--- DATA SUPPLIED ---

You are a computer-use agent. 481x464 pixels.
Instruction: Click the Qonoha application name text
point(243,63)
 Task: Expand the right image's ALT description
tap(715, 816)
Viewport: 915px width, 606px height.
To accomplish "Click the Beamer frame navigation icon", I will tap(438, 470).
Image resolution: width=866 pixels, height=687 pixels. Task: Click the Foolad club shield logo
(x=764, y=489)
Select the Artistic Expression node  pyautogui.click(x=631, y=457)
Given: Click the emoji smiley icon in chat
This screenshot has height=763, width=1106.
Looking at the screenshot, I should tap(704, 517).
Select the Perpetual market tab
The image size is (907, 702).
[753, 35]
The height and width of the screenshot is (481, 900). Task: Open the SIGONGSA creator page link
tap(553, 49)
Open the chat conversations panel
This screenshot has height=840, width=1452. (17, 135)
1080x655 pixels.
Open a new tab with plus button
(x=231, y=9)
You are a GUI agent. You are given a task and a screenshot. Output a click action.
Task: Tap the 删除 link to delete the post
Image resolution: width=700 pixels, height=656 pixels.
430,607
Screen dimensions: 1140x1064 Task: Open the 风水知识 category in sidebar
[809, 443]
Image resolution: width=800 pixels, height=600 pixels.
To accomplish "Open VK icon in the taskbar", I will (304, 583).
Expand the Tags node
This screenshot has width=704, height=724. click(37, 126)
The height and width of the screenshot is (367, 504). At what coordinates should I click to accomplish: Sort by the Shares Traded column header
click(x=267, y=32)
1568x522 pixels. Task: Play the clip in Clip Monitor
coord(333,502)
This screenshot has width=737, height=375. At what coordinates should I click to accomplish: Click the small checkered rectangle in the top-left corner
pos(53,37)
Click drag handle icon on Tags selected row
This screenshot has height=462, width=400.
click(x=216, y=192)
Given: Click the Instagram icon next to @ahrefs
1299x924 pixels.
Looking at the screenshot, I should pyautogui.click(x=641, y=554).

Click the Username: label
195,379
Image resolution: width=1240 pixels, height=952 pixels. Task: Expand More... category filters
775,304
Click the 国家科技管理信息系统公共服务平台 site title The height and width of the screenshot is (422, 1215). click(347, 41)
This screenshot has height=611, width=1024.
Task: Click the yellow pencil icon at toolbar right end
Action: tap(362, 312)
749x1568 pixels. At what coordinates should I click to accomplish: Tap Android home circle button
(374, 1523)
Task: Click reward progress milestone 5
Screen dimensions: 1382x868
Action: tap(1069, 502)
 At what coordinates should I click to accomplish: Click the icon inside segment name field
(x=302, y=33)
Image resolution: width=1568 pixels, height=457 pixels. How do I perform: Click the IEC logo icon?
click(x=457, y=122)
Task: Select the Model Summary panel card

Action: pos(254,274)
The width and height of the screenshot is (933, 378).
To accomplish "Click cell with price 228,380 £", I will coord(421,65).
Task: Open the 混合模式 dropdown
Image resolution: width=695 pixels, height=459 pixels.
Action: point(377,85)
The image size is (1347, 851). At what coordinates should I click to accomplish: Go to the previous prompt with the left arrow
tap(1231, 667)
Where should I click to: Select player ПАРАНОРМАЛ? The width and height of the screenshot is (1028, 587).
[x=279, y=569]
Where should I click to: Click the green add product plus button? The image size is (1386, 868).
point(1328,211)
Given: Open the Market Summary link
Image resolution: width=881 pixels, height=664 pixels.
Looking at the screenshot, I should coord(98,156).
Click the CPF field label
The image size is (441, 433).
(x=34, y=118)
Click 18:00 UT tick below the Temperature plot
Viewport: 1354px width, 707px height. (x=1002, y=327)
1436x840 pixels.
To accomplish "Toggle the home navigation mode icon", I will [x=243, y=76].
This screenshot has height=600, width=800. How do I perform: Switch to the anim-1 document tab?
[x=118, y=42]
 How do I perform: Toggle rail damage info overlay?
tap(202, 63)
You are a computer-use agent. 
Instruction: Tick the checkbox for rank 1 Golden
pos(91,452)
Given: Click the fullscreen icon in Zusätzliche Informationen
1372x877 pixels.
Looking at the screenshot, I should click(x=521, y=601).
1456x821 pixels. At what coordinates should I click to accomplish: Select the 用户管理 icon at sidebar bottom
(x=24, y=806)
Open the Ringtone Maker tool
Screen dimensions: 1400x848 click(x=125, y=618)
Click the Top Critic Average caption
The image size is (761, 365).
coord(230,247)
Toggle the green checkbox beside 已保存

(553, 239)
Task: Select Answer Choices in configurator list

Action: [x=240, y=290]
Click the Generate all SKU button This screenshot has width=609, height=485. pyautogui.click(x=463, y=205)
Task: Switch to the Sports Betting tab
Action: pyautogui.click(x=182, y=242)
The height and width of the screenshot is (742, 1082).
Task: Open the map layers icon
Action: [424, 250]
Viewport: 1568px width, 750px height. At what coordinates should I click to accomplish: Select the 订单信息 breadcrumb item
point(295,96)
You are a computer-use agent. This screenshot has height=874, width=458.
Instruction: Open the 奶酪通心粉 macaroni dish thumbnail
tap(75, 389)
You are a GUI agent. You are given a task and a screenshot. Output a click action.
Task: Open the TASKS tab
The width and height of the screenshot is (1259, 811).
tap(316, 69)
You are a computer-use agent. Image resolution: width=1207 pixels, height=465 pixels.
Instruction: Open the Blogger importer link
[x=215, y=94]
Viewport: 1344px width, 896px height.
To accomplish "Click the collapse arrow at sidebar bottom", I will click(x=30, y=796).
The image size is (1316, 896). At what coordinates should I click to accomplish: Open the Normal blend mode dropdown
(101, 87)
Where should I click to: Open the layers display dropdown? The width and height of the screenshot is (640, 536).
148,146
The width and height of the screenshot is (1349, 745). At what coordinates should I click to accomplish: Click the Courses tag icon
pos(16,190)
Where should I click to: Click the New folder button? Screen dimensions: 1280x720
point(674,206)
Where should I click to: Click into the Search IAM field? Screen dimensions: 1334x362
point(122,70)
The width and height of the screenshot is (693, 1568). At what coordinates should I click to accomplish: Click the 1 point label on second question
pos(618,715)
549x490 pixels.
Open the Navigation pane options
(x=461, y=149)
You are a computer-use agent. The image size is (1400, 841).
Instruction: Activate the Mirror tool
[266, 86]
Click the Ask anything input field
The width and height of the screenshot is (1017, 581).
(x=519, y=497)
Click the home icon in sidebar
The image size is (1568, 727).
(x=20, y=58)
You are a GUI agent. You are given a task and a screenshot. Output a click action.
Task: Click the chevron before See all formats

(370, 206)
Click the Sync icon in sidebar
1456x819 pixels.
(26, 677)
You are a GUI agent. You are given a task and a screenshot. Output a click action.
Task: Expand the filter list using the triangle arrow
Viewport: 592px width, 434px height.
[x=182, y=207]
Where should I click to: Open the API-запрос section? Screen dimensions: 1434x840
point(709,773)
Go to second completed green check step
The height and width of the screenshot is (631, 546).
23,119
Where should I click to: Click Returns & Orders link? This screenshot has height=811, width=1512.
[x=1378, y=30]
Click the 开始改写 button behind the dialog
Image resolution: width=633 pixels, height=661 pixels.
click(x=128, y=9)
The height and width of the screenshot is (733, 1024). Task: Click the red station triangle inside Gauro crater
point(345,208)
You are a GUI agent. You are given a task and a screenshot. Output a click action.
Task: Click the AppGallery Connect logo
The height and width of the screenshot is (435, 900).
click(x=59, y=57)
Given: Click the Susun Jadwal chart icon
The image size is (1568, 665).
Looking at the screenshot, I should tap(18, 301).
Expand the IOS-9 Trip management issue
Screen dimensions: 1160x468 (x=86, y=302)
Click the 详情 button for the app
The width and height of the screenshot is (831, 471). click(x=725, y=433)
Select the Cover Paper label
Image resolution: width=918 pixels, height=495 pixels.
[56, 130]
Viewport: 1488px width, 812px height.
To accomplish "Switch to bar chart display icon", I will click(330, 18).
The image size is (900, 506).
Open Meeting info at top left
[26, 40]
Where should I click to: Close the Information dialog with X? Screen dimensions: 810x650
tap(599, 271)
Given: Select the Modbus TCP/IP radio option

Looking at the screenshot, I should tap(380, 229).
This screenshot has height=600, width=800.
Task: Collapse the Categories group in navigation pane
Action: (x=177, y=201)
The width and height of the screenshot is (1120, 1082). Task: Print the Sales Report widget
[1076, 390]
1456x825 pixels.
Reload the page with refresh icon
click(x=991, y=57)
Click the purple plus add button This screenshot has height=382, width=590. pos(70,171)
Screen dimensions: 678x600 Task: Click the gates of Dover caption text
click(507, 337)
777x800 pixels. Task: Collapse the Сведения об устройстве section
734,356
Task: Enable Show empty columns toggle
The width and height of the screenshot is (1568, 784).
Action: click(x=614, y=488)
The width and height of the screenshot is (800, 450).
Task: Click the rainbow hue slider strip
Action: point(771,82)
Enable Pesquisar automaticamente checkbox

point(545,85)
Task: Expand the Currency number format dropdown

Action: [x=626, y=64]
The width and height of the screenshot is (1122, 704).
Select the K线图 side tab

---

→ EXERCISE DESCRIPTION: Copy out the lines of the listing above word for word, starting at the line that contains "Task: Select Answer" and ending at the line that contains "tap(75, 389)", with both of those lines included.

→ WRITTEN ANSWER:
Task: Select Answer Choices in configurator list

Action: [x=240, y=290]
Click the Generate all SKU button This screenshot has width=609, height=485. pyautogui.click(x=463, y=205)
Task: Switch to the Sports Betting tab
Action: pyautogui.click(x=182, y=242)
The height and width of the screenshot is (742, 1082).
Task: Open the map layers icon
Action: [424, 250]
Viewport: 1568px width, 750px height. At what coordinates should I click to accomplish: Select the 订单信息 breadcrumb item
point(295,96)
You are a computer-use agent. This screenshot has height=874, width=458.
Instruction: Open the 奶酪通心粉 macaroni dish thumbnail
tap(75, 389)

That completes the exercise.